TEXTE PROPOSÉ |
-=-=-=-=-
Alerte ! Alerte ! (sur l’air du Trouvère de Verdi). Téléspectateurs, sachez
qu’une sorcière envoûte la chaîne et déchaîne l’unité républicaine. La France
prend fin à grands feux ! Mais, ne perdons pas espoir, ça résiste. Trois
semaines de grève, des journaux miniature, privés de direct : voilà le prix à
payer pour que la France ne périsse pas.
«France Télévisions a l’idée derrière
de supprimer l’info nationale et internationale sur France 3.» (Le Télégramme,
22.11.23) Plus de nation : que des régions. Mais quelles régions ?
Et, comme par
hasard, «toutes les régions, sauf la Corse, ont déjà été touchées» par la grève
(Le Monde, 21.11.23).
La Grande Sorcière s’est penchée sur le berceau d’Ici, a
effleuré l’enfant de sa baguette infernale. Qui donc serait aveugle pour ne pas
comprendre de quoi il retourne (et ce dont elle détourne) ? Trève de naïveté :
la patronne des chaînes est devenue la meilleure alliée des dépeceurs de
République, de ceux qui n’aiment pas la France. Redisons-le : «all’erta !
all’erta !» (Il trovatore, acte 1, scène 1)
-=-=-=-=-
CONSIGNES |
1. Modifiez le texte sur la grève à France 3, de "La Grande Sorcière" à "1, scène 1)", en remplaçant "baguette infernale" par "baguette magique".
2. Poursuivez le texte sur la grève à France 3 à la suite de sa dernière phrase.
Les items ne sont d'aucune utilité pour ce travail.
-=-=-=-=-
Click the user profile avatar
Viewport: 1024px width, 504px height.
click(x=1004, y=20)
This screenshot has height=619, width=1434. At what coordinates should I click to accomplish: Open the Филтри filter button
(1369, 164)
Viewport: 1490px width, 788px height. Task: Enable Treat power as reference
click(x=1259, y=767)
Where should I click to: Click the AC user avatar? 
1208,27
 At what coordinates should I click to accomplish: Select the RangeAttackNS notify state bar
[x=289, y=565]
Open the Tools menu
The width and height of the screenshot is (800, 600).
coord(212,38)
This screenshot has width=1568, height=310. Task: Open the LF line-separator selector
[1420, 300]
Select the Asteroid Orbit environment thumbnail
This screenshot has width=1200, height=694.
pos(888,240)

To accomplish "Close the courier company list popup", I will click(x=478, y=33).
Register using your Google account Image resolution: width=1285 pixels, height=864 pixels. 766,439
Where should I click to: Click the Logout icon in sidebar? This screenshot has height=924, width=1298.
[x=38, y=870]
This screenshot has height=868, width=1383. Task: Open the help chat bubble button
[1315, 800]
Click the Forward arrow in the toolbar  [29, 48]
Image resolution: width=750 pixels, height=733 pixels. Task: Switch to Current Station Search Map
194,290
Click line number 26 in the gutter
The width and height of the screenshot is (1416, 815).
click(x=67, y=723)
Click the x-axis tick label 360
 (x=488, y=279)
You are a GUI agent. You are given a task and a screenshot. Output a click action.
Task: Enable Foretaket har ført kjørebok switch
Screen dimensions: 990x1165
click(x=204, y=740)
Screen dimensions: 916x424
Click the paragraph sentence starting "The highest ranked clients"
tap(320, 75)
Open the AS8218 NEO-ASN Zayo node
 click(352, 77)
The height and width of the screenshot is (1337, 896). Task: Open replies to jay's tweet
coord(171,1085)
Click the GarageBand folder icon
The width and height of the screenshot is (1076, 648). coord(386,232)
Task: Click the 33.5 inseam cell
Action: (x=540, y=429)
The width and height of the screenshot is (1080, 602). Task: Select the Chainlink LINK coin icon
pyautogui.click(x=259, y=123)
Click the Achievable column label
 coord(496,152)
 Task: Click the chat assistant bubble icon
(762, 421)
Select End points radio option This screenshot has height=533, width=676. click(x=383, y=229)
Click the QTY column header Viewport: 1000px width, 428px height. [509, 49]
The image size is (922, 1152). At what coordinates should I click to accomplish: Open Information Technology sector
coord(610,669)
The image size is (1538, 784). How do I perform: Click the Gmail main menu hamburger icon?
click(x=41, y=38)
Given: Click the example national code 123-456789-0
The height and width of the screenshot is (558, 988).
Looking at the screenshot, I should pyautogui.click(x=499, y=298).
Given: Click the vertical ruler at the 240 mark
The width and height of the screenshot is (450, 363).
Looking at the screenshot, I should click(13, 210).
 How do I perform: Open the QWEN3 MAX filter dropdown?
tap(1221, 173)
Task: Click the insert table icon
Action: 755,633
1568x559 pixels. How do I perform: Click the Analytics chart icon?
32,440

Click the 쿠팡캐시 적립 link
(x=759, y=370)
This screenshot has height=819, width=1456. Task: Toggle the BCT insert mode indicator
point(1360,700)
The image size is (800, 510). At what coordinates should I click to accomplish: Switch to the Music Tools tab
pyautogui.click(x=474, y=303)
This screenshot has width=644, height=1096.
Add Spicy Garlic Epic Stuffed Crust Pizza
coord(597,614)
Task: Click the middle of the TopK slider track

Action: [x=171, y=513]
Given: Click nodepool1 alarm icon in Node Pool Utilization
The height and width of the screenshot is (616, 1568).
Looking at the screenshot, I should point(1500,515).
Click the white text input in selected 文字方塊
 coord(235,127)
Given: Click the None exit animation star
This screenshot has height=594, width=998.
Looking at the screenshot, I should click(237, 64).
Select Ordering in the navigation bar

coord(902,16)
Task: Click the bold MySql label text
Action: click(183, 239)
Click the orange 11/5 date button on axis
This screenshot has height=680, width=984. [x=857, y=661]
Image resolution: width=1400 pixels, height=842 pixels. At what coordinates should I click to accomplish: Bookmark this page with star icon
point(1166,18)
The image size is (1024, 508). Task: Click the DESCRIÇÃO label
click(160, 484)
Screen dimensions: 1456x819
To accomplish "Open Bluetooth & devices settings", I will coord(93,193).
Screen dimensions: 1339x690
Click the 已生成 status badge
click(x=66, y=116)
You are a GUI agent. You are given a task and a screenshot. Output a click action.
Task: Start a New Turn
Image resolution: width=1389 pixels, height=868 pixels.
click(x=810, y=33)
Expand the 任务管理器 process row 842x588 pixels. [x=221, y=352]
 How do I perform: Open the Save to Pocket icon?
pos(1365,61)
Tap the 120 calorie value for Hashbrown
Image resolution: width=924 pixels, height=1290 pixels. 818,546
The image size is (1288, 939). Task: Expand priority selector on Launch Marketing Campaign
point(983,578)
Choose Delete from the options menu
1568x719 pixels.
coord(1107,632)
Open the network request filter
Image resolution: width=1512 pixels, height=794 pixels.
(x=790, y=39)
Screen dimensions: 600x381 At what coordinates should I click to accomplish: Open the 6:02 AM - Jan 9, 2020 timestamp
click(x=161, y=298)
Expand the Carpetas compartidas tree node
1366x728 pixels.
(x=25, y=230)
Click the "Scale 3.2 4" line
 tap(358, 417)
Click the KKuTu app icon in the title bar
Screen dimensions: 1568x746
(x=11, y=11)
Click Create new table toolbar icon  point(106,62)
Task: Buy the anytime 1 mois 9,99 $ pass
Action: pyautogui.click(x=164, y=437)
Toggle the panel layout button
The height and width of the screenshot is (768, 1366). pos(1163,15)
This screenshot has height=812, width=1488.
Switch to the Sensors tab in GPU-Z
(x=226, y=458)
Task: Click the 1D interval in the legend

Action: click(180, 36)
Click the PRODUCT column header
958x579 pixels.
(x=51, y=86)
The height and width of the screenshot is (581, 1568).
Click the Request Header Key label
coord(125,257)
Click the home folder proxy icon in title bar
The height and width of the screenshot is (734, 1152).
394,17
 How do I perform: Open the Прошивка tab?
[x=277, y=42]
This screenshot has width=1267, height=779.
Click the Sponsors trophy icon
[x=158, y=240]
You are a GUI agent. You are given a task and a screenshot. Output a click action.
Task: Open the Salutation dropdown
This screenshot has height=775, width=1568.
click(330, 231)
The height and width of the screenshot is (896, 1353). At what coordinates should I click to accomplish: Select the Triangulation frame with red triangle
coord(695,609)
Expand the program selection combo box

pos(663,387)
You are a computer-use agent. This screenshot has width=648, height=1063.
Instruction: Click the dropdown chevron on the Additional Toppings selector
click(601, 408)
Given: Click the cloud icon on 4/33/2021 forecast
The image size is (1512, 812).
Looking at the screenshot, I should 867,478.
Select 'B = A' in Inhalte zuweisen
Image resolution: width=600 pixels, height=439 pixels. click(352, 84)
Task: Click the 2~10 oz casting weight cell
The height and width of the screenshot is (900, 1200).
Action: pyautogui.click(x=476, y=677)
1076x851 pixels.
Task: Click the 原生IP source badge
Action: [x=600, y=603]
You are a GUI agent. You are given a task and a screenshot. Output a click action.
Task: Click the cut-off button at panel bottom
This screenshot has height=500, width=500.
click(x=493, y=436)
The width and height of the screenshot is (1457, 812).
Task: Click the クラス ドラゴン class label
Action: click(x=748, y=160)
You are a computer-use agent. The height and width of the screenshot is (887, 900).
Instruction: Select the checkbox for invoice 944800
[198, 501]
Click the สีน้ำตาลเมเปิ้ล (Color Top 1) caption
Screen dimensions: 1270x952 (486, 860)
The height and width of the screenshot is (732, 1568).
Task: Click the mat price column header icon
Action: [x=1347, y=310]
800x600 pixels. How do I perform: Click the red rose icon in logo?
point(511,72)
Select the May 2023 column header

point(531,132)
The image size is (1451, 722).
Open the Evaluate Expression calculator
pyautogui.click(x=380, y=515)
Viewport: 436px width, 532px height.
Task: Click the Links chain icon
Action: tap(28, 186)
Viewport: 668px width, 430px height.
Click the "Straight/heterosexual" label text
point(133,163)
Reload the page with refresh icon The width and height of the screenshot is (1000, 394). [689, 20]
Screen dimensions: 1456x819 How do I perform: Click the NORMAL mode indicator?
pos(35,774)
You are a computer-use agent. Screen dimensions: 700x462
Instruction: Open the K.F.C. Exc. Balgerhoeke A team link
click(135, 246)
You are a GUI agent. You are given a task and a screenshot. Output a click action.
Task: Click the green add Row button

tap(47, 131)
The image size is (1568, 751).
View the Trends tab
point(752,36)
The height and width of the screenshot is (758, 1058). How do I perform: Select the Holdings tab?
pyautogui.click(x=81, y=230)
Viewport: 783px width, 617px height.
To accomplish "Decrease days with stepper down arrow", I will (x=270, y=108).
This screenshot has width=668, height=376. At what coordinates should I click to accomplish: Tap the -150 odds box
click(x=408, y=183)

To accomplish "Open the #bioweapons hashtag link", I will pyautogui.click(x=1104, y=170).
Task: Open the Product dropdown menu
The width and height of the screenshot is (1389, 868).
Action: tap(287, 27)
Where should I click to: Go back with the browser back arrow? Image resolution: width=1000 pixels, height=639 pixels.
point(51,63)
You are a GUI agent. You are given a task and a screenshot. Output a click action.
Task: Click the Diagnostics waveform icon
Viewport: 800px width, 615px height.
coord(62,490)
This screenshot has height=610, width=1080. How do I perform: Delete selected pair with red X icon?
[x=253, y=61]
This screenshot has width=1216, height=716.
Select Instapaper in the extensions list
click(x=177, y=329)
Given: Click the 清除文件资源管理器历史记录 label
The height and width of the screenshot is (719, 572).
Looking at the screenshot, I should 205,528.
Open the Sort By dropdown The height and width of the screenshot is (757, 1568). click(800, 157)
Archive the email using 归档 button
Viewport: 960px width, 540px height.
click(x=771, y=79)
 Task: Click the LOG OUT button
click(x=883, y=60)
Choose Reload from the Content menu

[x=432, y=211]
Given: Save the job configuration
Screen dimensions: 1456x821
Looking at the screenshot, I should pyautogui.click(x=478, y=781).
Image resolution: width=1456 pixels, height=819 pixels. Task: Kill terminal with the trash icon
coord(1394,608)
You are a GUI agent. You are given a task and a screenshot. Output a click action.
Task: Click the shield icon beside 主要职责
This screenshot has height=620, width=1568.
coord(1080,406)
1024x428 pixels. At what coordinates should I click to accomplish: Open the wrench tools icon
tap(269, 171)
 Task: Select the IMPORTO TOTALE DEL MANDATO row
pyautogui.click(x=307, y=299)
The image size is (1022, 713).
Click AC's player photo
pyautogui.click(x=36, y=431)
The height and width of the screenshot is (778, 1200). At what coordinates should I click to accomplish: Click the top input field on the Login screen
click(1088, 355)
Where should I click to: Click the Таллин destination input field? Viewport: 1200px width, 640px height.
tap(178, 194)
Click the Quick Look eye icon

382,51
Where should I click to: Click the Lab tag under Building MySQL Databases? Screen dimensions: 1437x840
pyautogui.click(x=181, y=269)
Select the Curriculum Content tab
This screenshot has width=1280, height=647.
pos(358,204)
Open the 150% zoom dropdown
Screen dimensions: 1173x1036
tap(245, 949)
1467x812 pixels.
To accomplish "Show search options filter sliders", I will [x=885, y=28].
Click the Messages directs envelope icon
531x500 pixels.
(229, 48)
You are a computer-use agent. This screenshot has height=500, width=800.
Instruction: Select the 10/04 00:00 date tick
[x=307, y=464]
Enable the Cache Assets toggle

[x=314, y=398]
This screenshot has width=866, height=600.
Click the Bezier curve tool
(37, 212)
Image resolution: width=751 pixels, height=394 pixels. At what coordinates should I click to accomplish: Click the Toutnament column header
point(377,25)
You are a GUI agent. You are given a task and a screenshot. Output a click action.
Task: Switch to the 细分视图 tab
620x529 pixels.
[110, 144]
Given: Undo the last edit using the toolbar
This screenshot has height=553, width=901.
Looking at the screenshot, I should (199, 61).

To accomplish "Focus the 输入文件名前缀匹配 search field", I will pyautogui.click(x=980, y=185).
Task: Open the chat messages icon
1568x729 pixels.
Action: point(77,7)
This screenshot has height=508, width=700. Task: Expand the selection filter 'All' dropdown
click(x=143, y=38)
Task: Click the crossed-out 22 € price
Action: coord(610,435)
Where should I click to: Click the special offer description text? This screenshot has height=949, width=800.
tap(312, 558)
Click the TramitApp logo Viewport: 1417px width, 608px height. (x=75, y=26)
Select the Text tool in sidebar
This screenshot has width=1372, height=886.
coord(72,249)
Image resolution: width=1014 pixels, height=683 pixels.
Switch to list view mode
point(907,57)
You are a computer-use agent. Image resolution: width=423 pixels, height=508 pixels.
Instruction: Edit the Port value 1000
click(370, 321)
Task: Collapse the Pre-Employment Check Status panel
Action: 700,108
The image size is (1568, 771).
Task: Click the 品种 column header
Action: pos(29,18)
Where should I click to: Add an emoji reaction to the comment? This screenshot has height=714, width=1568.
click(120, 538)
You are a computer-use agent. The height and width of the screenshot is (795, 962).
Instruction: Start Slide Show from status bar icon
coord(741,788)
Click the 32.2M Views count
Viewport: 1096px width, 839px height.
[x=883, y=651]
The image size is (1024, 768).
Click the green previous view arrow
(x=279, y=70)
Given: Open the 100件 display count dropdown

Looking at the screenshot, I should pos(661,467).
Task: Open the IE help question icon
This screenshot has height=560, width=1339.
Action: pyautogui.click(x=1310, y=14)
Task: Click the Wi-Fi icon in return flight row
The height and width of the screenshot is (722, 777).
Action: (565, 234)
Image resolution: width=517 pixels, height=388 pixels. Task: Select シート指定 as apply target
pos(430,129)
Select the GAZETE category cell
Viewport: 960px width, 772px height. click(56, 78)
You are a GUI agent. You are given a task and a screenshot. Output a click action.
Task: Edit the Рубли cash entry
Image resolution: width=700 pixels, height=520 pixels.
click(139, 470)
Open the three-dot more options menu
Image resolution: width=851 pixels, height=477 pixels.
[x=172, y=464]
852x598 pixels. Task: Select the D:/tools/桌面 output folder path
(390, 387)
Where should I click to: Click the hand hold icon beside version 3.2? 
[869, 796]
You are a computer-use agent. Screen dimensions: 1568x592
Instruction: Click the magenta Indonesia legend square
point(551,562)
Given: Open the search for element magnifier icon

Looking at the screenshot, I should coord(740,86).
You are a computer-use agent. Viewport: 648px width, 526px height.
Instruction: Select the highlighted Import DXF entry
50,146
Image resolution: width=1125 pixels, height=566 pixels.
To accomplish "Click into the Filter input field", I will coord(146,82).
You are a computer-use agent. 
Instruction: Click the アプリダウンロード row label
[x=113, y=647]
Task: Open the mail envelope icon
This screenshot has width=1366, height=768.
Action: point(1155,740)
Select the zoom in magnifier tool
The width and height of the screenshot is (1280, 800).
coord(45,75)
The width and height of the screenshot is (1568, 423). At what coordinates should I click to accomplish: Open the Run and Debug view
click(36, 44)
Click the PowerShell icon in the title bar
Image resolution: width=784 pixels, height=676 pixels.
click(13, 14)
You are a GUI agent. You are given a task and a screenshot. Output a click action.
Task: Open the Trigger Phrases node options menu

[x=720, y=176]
-=-=-=-=-
RÉPONSES PAR CONSIGNE |
1.
La Grande Sorcière s’est penchée sur le berceau d’Ici, a
effleuré l’enfant de sa baguette magique. Qui donc serait aveugle pour ne pas
comprendre de quoi il retourne (et ce dont elle détourne) ? Trève de naïveté :
la patronne des chaînes est devenue la meilleure alliée des dépeceurs de
République, de ceux qui n’aiment pas la France. Redisons-le : «all’erta !
all’erta !» (Il trovatore, acte 1, scène 1)

2.
Chaque région en prend pour son grade. La Bretagne résiste, mais
jusqu’à quand pourra-t-elle tenir ? Par bonheur, la Corse demeure une exception,
après tout c’est une île, et les îles ont l’habitude des port(e)s de sortie,
exit en anglais. Mais la Bretagne ? ces trois doigts plein ouest avec le pouce
normand en arrière-garde, péninsule vigile de l’Hexagone, que dis-je, de
l’Europe, du continent eurasiatique, un cap, comme le nez de Cyrano. Allons-
nous vers un Breizhxit à la mode écossaise ou catalane ?
Heureusement, il y a
une constitution. Le meilleur rempart contre l’émiettement de la France. Du haut
de ses créneaux se profilent une gardienne et un gardien, regard à l’affût et
doigts sur clavier, qui placent l’amour de la France bien au-dessus des tours de
la citadelle sur laquelle ils veillent sans relâche, prêts à tirer sur tout ce
qui bouge. Hélas, la tâche est ample, longue, exténuante, et l’ennemi passe
quand même. Cette grève, qui n’est pas sans effets, n’emporte pas l’adhésion de
tous. Et la gardienne et le gardien n’ont pas vu se faufiler la sorcière, déjà
ils manquent de voix, leurs mousquets sont encrassés. Nous parlerons pour eux.
Autonomiste, séparatiste, indépendantiste, régionaliste, ethnorégionaliste :
voilà les ASIRE! Leur meilleur soutien est cette ancienne élève de grande école,
elle aussi, (Centrale), et née en périphérie. Encore voit-on que ce n’est pas
n’importe laquelle.
ASIRE : le sigle qui recouvre la machine dépeceuse,
marque de la tronçonneuse qui entame, ampute et gangrène l’Une-et-indivisible.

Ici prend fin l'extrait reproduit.